### TASK DESCRIPTION:
With the pictures left out, retype exactly the lines below starting at the line that contains "Viewport: 900px width, 511px height." and ending at the line that contains "Given: Click the".

### DATA EXTRACTS:
*** Begin section ***
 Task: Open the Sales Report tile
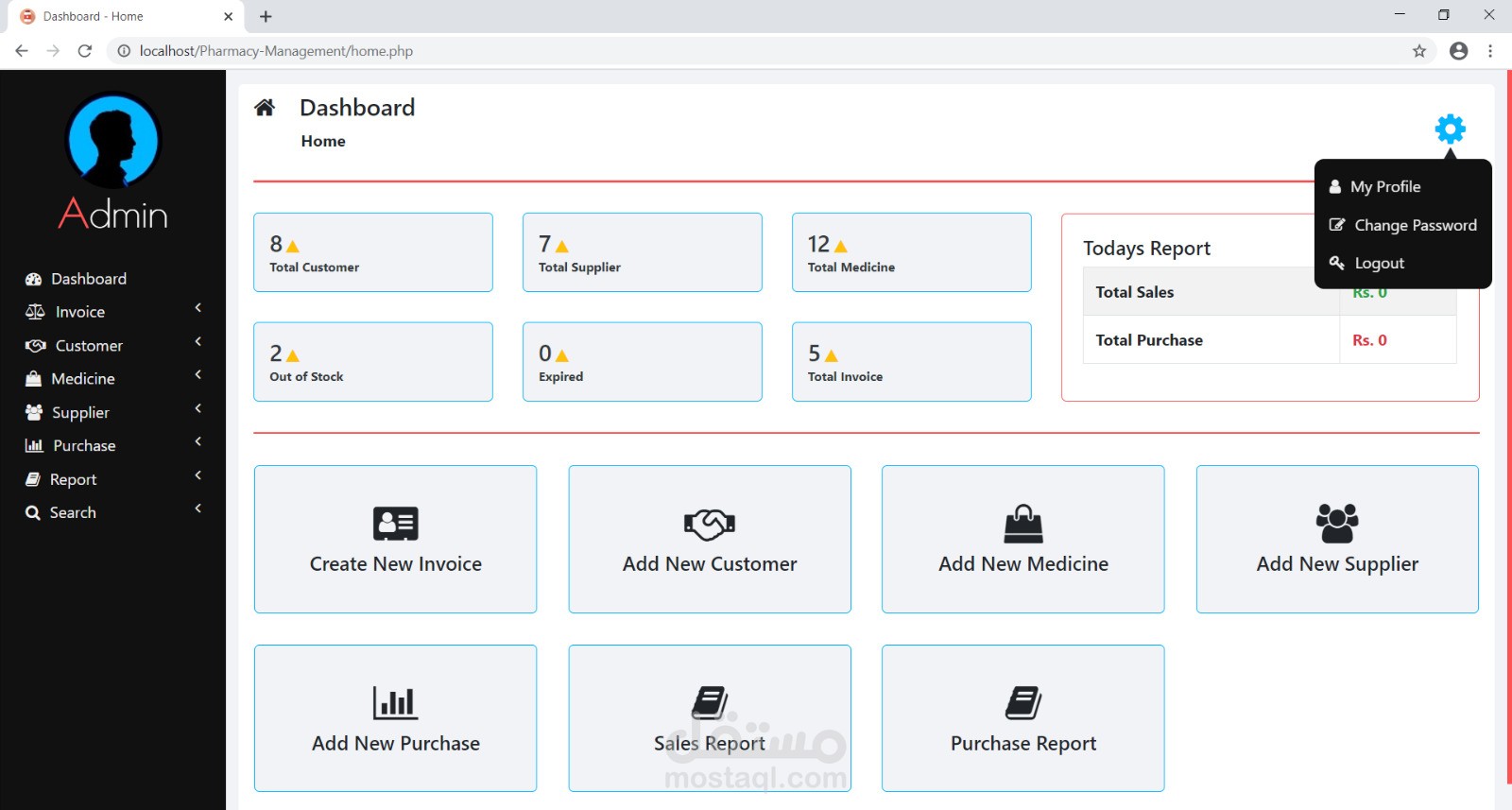(709, 718)
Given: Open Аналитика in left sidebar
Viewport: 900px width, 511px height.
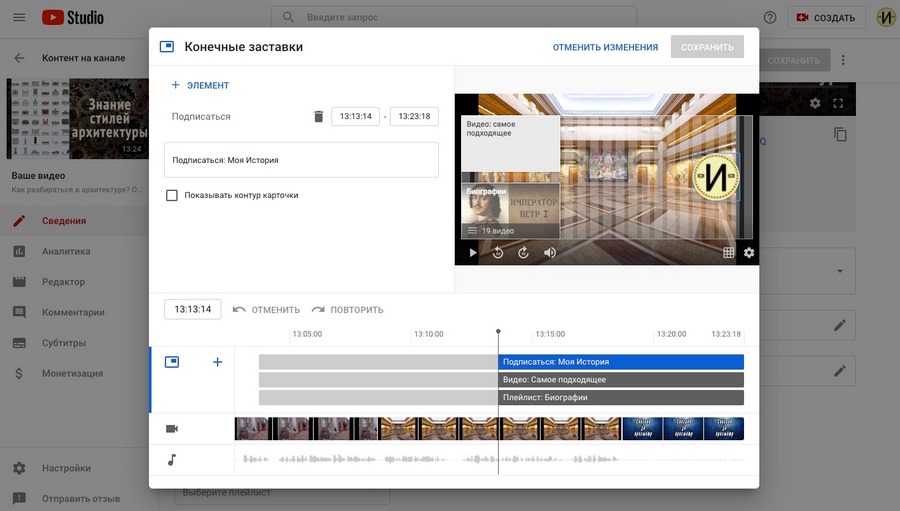Looking at the screenshot, I should pos(66,251).
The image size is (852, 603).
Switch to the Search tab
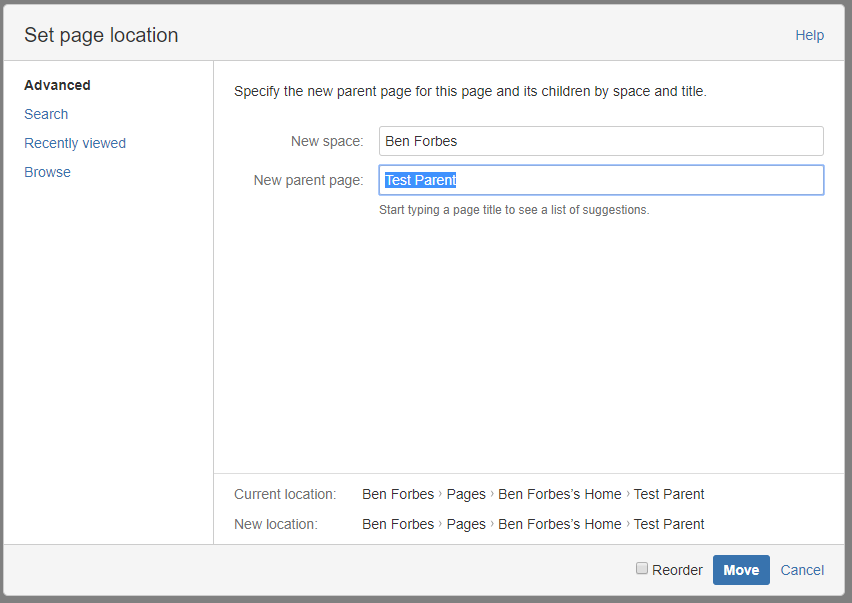[x=46, y=114]
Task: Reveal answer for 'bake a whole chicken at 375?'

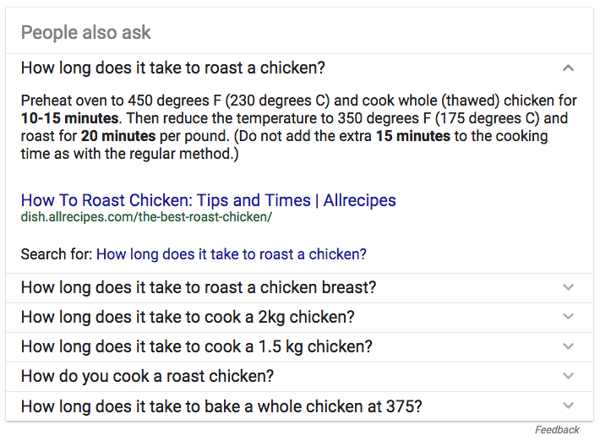Action: (x=221, y=407)
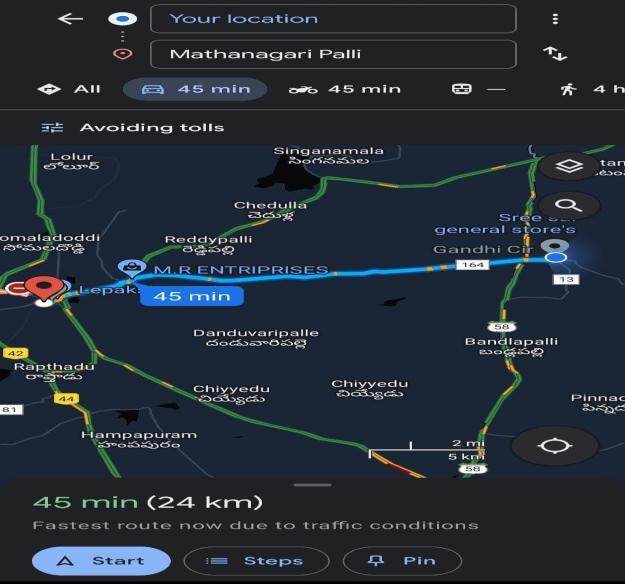
Task: Re-center map with my location button
Action: click(x=555, y=446)
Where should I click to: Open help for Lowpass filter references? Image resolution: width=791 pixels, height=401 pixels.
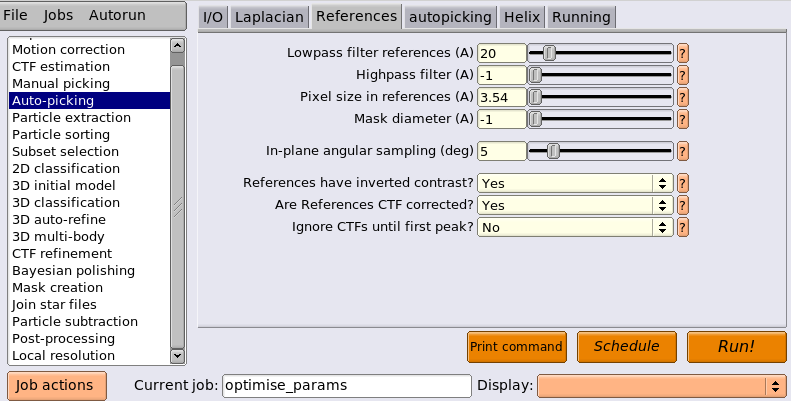683,53
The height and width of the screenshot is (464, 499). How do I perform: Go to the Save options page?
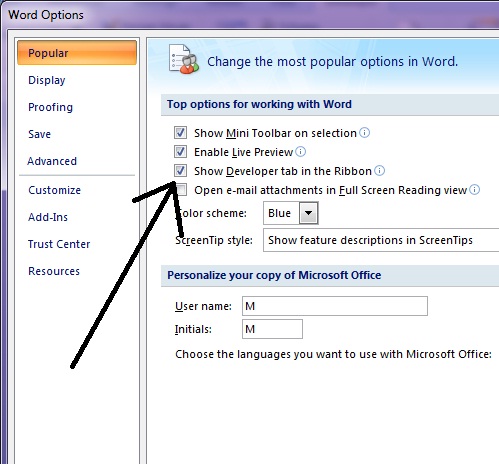(39, 134)
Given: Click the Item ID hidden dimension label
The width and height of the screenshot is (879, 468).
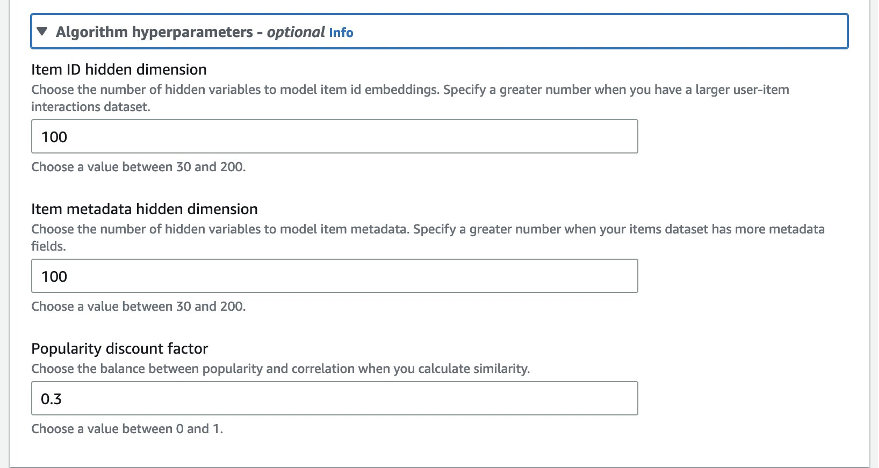Looking at the screenshot, I should (x=119, y=69).
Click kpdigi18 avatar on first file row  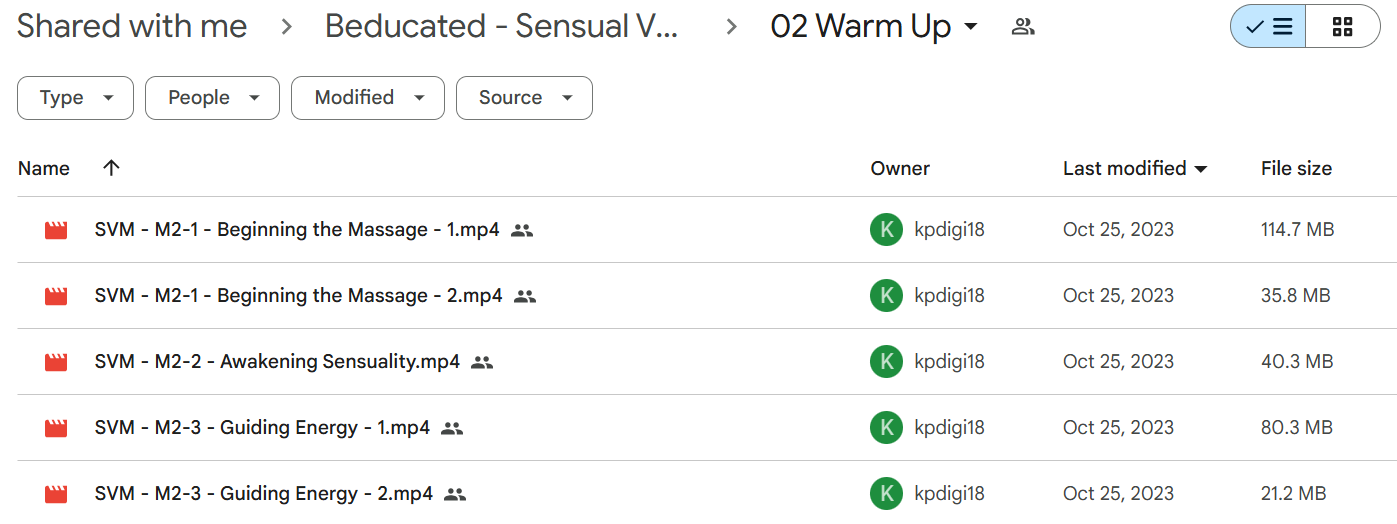(x=886, y=230)
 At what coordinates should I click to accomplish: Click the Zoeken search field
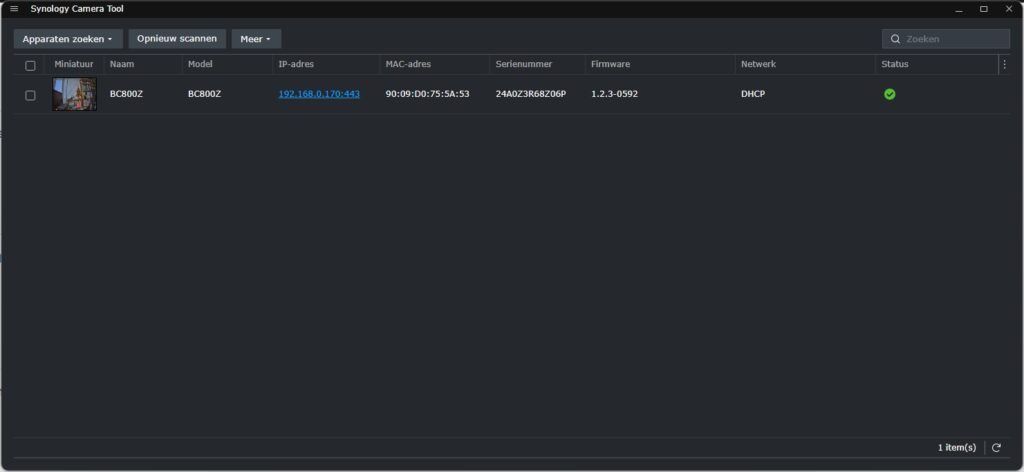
*** End section ***
### ANSWER SPACE:
Viewport: 900px width, 511px height.
Looking at the screenshot, I should pos(66,251).
The image size is (852, 603).
Switch to the Search tab
[x=46, y=114]
Task: Reveal answer for 'bake a whole chicken at 375?'

Action: (x=221, y=407)
Task: Re-center map with my location button
Action: click(x=555, y=446)
Where should I click to: Open help for Lowpass filter references? Image resolution: width=791 pixels, height=401 pixels.
683,53
The height and width of the screenshot is (464, 499). How do I perform: Go to the Save options page?
(39, 134)
Given: Click the Item ID hidden dimension label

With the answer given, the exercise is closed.